La visite mérite d’être complète, à savoir qu’un simple petit tour de l’île ne suffit pas. Il faut grimper vers l’ancien hôpital, trouver les anciens stocks de poudre vénitiens, filer les ruines d’une église haut perchée pour trouver enfin la ligne de crête qui ouvre l’horizon. Quel panorama, là-haut.

Plus bas, on retrouve l’ancien fort, massif, d’autres bâtiments, avec sa petite église, les échoppes aussi – restaurées – qui servaient à la communauté de 300 à 400 personnes. Quelques photos d’époque ici et là, des souvenirs aussi et enfin les bâtiments les plus récents, à deux pas de la zone d’entrée où on trouve encore l’ancien bouilleur.

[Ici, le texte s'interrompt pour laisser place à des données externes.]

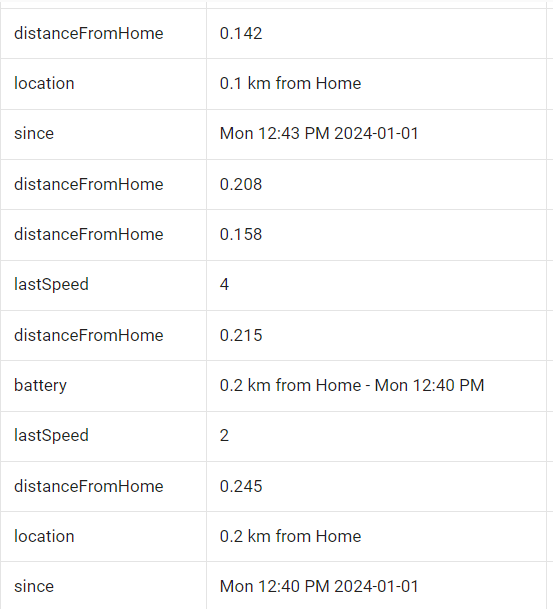This screenshot has height=609, width=553.
Task: Select the 0.142 distanceFromHome value
Action: pos(241,33)
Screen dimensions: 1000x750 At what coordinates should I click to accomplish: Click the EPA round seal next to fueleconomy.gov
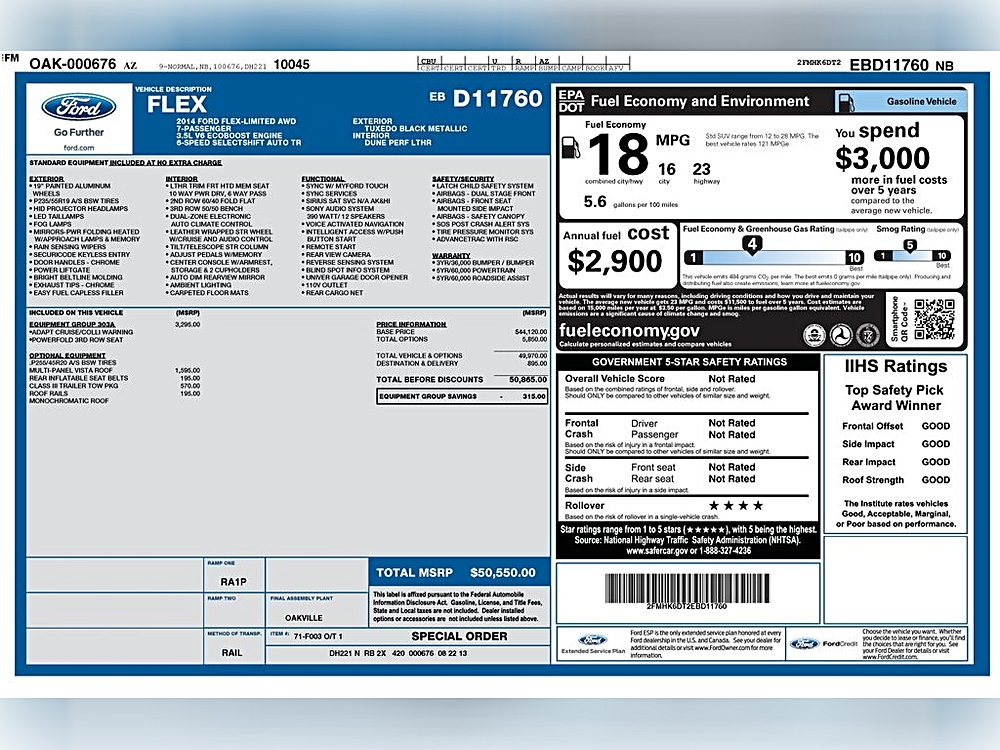tap(814, 335)
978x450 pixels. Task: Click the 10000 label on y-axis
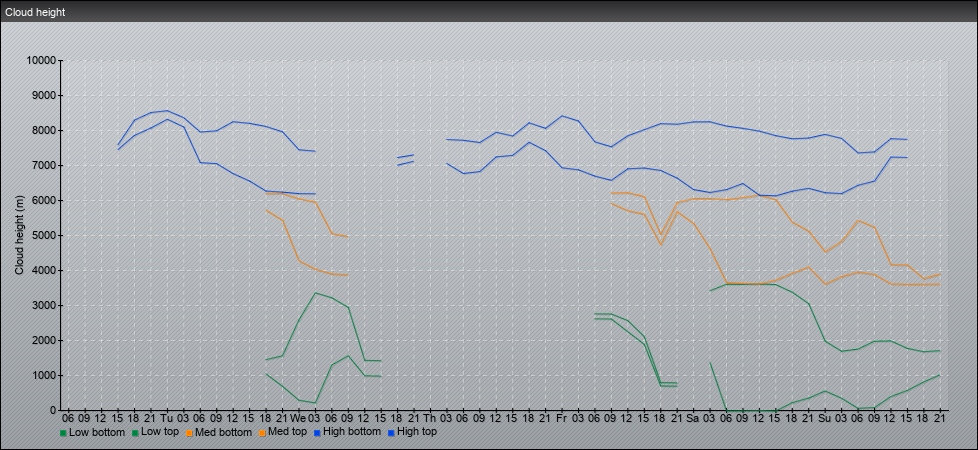40,61
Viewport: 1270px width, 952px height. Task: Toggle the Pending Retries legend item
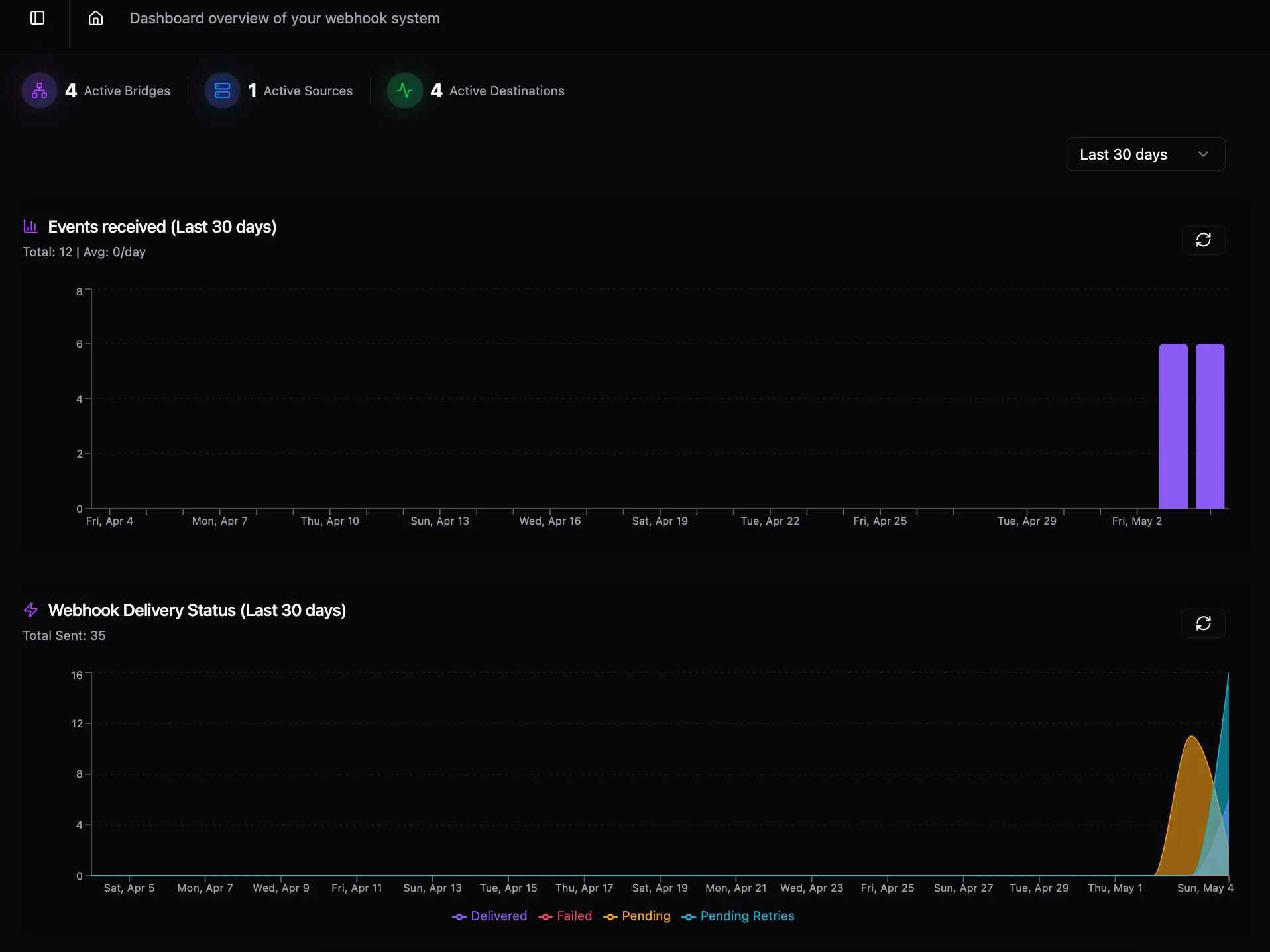click(x=738, y=916)

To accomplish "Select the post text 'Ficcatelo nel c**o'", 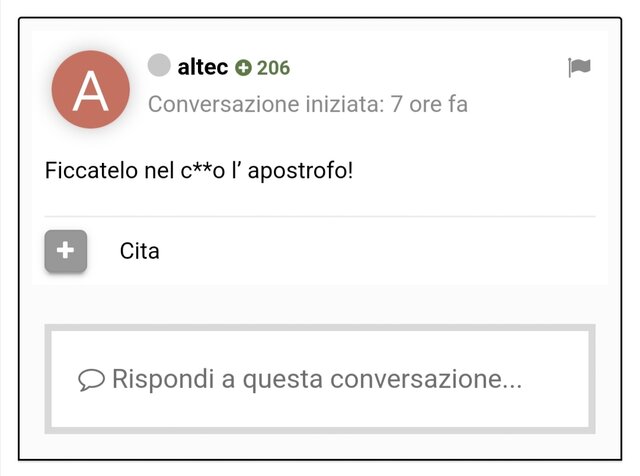I will tap(135, 170).
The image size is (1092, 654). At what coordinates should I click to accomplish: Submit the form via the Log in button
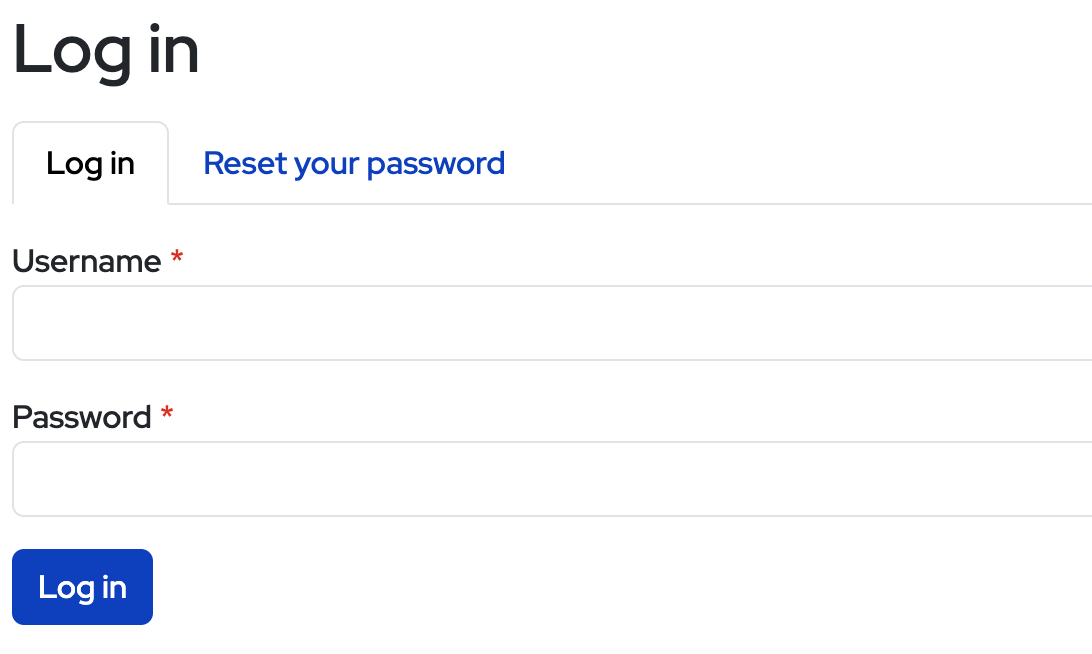click(x=82, y=587)
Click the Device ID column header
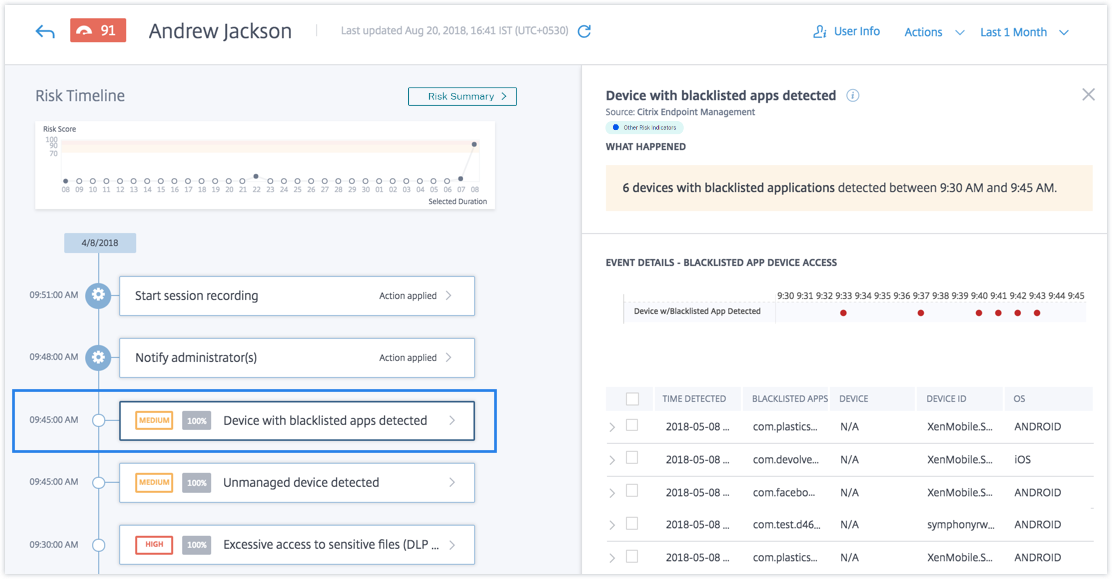Viewport: 1112px width, 579px height. 946,399
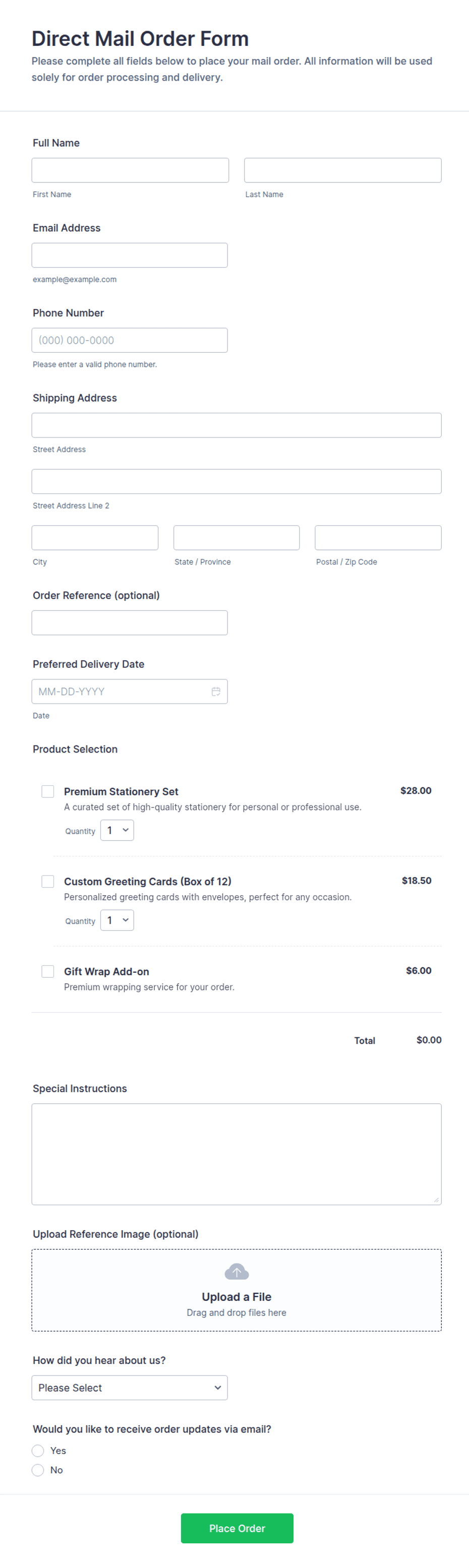Choose No for email order updates
This screenshot has width=469, height=1568.
tap(38, 1470)
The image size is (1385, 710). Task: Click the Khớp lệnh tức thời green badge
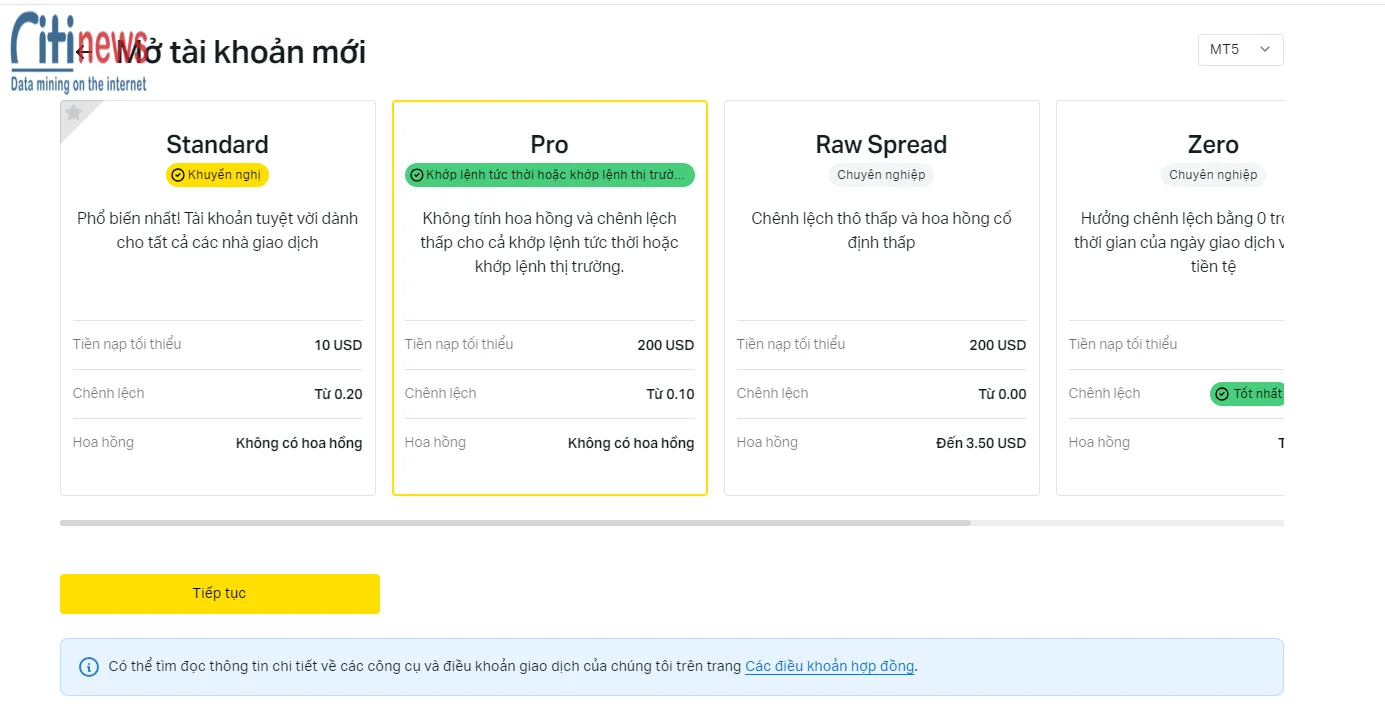(x=550, y=175)
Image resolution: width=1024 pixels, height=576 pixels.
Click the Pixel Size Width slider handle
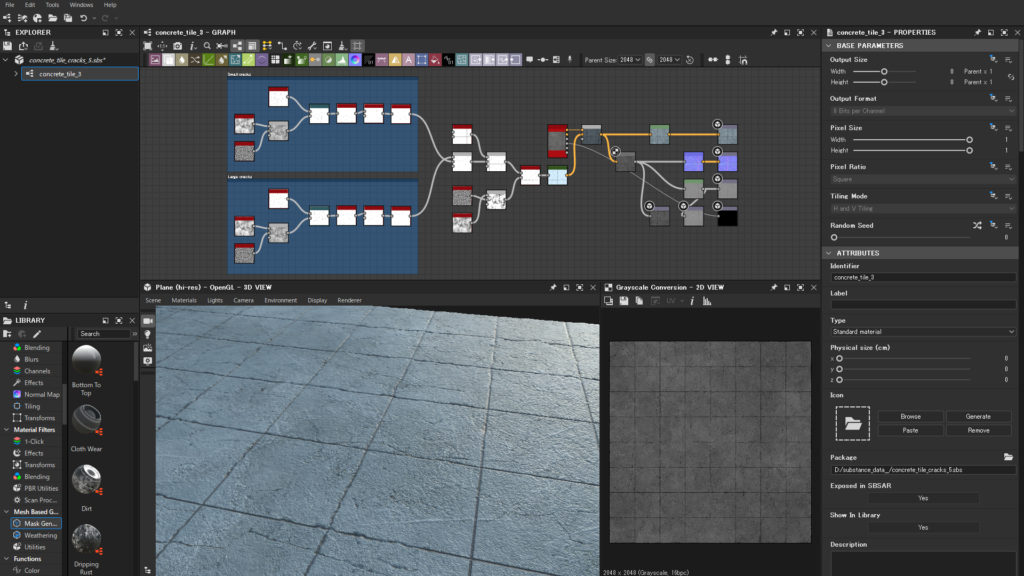click(x=969, y=140)
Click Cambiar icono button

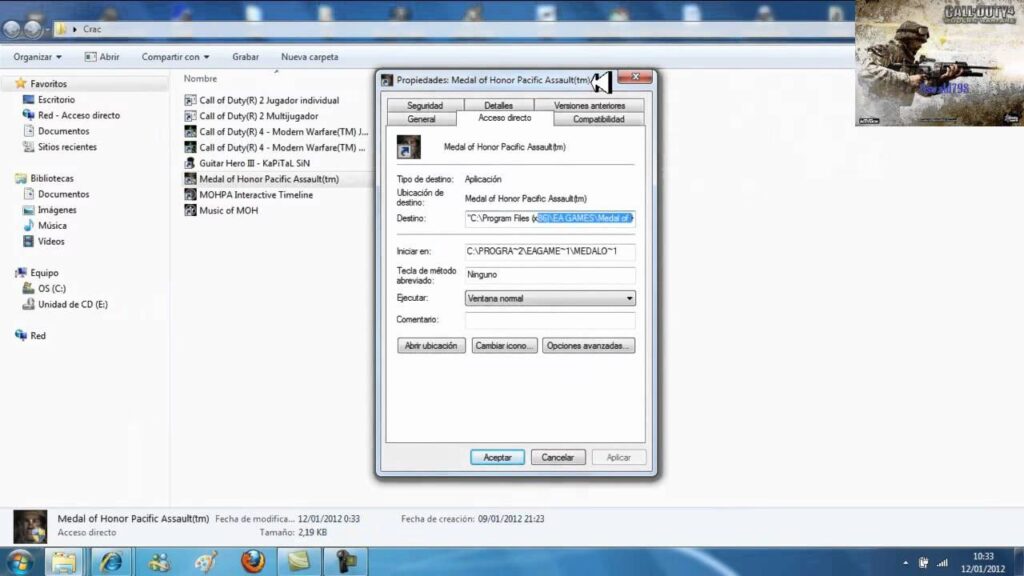tap(505, 345)
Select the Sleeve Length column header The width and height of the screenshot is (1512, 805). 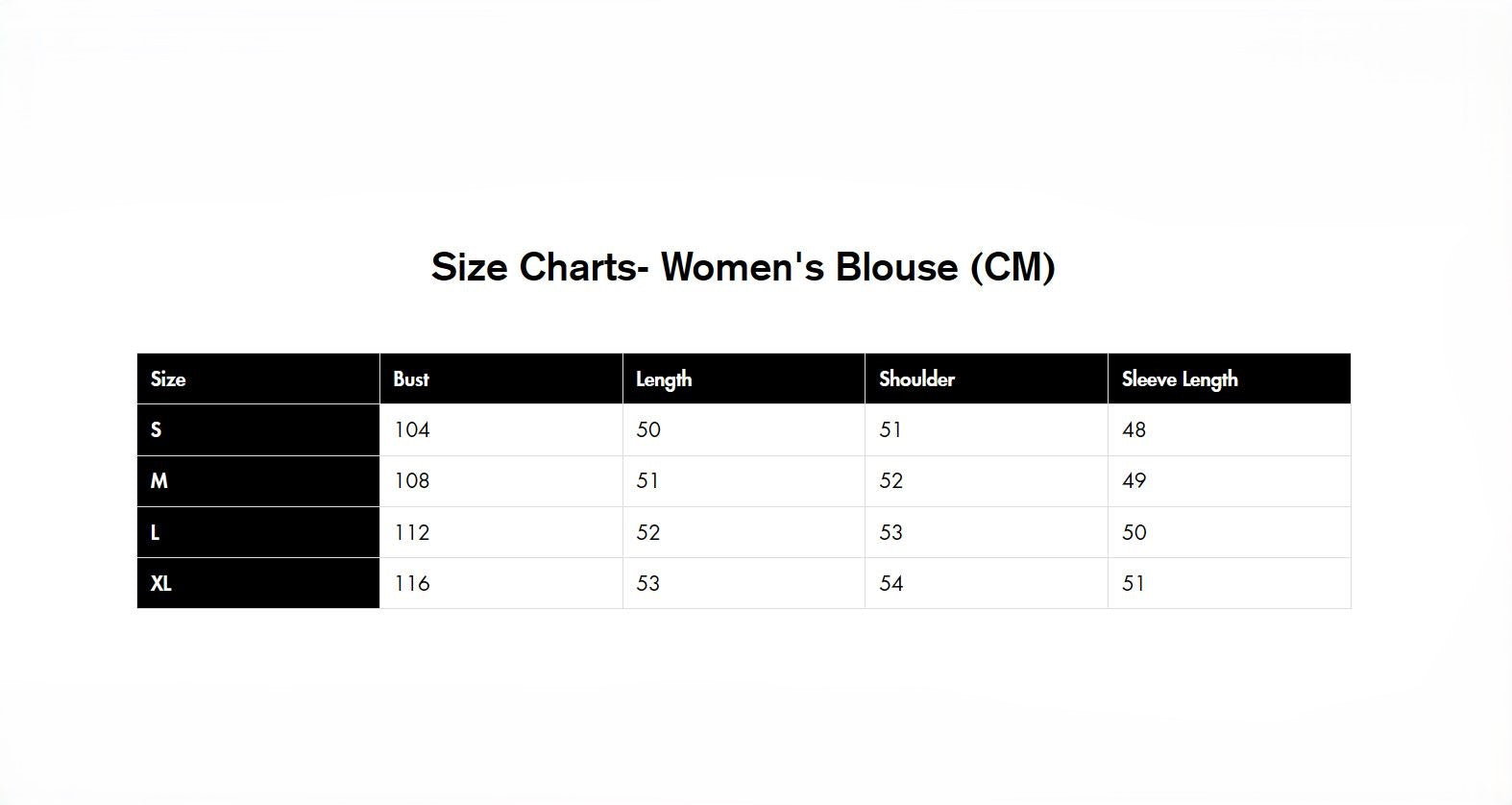tap(1180, 379)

Pour peu qu’on laisse passer quelques groupes d’excursionnistes, on peut visiter Spinalonga quasiment en autonomie et dans le calme… La foule, on la retrouve après avoir fait le tour de l’île et en avoir arpenté les chemins les moins courus, après avoir découvert le cimetière des lépreux, aux tombes bien scellées. Elle est sur le quai, oppressante, affairée partout à faire des selfies, alors qu’il est désormais un peu plus de midi. Il faut venir tôt à Spinalonga, très tôt. Même hors saison.

La visite de Spinalonga est poignante, émouvante. Il règne ici une ambiance bien particulière, à laquelle on repense bien quand le bateau repart et s’éloigne. Voici le trajet que beaucoup n’ont jamais parcouru, même après la mise sur le marché du traitement contre la lèpre, car rejetés par les communautés de l’île. L’isolement, jusqu’au bout.

Comme j’ai encore envie de me dégourdir les jambes (Spinalonga n’est pas une randonnée à proprement parler), je repars plein sud, vers Elounda et surtout vers le petit pont qui sépare la Crète de l’île de Kolokytha. D’anciennes salines se laissent entrevoir à droite, alors que la route passe littéralement au ras de l’eau pour devenir une piste de quelques kilomètres menant à la première plage de l’île.

Je pose la voiture au niveau d’une petite église, celle de Saint Luc, avant de filer au nord, le long d’un sentier littoral assez peu usité mais bien balisé. La plupart des touristes et visiteurs font en fait le chemin Elounda – plage mais ne vont pas plus loin. Les bateaux d’excursionnistes s’arrêtent également à la plage… Autrement dit, dès que vous remontez au nord en direction de la petite église d’Agios Fokas, il n’y a plus personne.

Une belle balade, avec un petit goût de randonnée tout de même et surtout une belle pause pour se baigner, tandis que les nuages sont bel et bien arrivés ! On s’en fout, tout nu dans l’eau, il fait bien bon…

Comment bien finir la journée ? Ma foi, en repartant au nord ! Je dépasse Plaka pour m’engager sur la route grimpant sec vers Vrouchas. La vue depuis les quelques miradors aménagés sur la pente est splendide, dévoilant Spinalonga comme gardienne du passage entre Kolokytha et la Crète, comme un petit Gibraltar.

Sur les crêtes, la route ondule doucement entre les oliviers, dévoilant de superbes paysages sauvages mais aménagés par l’homme. Le monastère d’Arétiou est caché là, dans la montagne, sur la route qui redescend ensuite doucement vers la grand route et Kritsa. Le lieu est paisible, joliment entretenu par deux moniales invisibles lors de ma venue. Une escale bien agréable en fin de journée.